| Testo estratto |
□ □ □ □

A fronte di una produzione prolifica quanto dispersiva di libri sull'unificaziona nazionale italiana (alcuni dei quali iscrivibili d’ufficio alla sottocategoria degli instant book) – in cui sono state analizzate fino allo sfinimento le ragioni del nord e quelle del sud – questi volumi si dimostrano preziosi per soffiare via la polvere delle polemiche e delle dispute accademiche tra opposte fazioni e consorterie. E lo fanno con tutta la potenza che questo medium conserva intatta. «Nella forza delle immagini – scrive nell’introduzione al volume Angelo Nencetti, direttore del Museo Italiano del Fumetto e dell’Immagine di Lucca, co-curatore dell’iniziativa – spesso si trova una efficacia comunicativa ben maggiore di migliaia di parole espresse. Vedere un’immagine di particolare effetto trasmette sensazioni ben più forti delle pagine scritte.»
L’opera, infatti, non si propone come mera divulgazione didascalica. «Abbiamo cercato di coniugare divulgazione con divertimento – spiega ancora Artibani – raccontando i fatti ma anche restituendo le emozioni di chi ha vissuto quegli anni». Il modello di riferimento, al riguardo, non è La storia d’Italia a fumetti di Enzo Biagi, prettamente divulgativa e per certi versi “scolastica”, ma semmai la ben più ambiziosa serie Un uomo, un’avventura di Sergio Bonelli che – mettendo insieme tra il 1976 e il 1980 artisti come Hugo Pratt e Sergio Toppi (già allora un maestro), Dino Battaglia e Guido Crepax, Attilio Micheluzzi e Milo Manara – diede vita al primo esperimento di racconto storico estremamente realistico ma avventuroso al tempo stesso, attorno al quale far ruotare le umane vicende di eroi, antieroi e persone comuni.
«L’Ottocento italiano – ci dice Artibani – ha tutte le caratteristiche per diventare quello che è il West per gli americani, che non a caso ne hanno fatto una vera mitologia. Ha un’incredibile densità di eventi appassionanti, personaggi affascinanti ed eventi storici dimenticati che potrebbero essere approfonditi e trasformati in romanzi, eppure incredibilmente questo patrimonio non viene valorizzato».

□ □ □ □

| Blocco dati |
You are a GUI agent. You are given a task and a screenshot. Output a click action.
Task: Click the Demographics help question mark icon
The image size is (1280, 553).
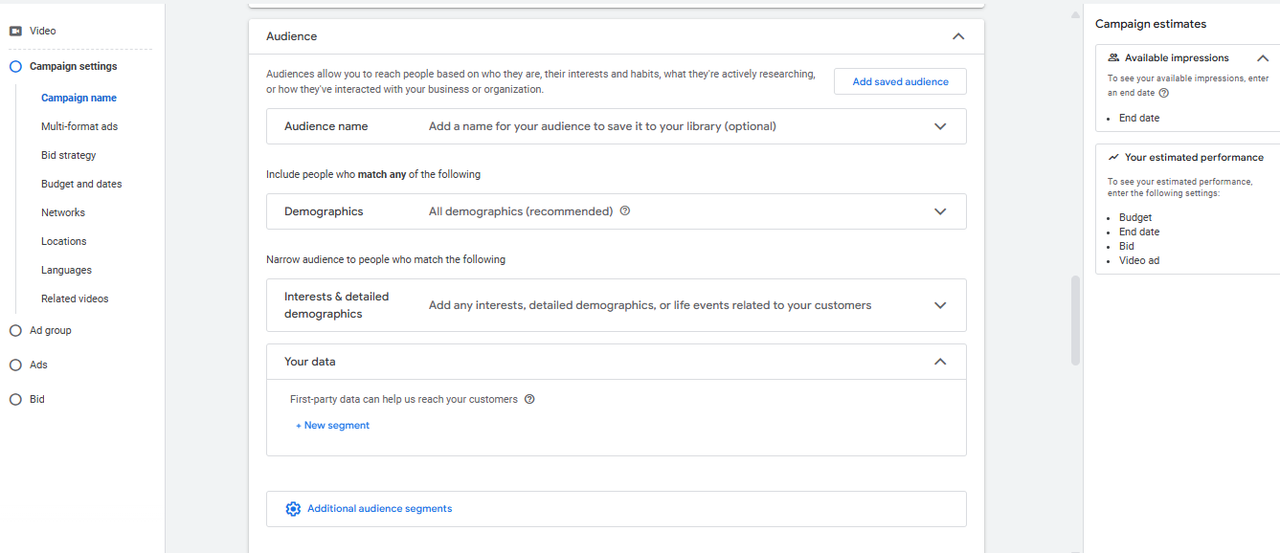pyautogui.click(x=625, y=211)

□ □ □ □

| Da fare |
**1.** Rispondi a queste domande sul brano sui fumetti storici:
(a) Quale museo dirige Angelo Nencetti?
(b) In quali anni la serie Un uomo, un'avventura riunì i suoi artisti?
(c) A che cosa paragona Artibani l'Ottocento italiano?
**2.** Copia senza modifiche il passo del brano sui fumetti storici che comincia con "L’opera, infatti, non" e finisce con "e persone comuni.".
Per rispondere basati unicamente sul brano sui fumetti storici.

| Soluzioni |
**1.**
(a) Il Museo Italiano del Fumetto e dell'Immagine di Lucca.
(b) Tra il 1976 e il 1980.
(c) A quello che è il West per gli americani.

**2.**
L’opera, infatti, non si propone come mera divulgazione didascalica. «Abbiamo cercato di coniugare divulgazione con divertimento – spiega ancora Artibani – raccontando i fatti ma anche restituendo le emozioni di chi ha vissuto quegli anni». Il modello di riferimento, al riguardo, non è La storia d’Italia a fumetti di Enzo Biagi, prettamente divulgativa e per certi versi “scolastica”, ma semmai la ben più ambiziosa serie Un uomo, un’avventura di Sergio Bonelli che – mettendo insieme tra il 1976 e il 1980 artisti come Hugo Pratt e Sergio Toppi (già allora un maestro), Dino Battaglia e Guido Crepax, Attilio Micheluzzi e Milo Manara – diede vita al primo esperimento di racconto storico estremamente realistico ma avventuroso al tempo stesso, attorno al quale far ruotare le umane vicende di eroi, antieroi e persone comuni.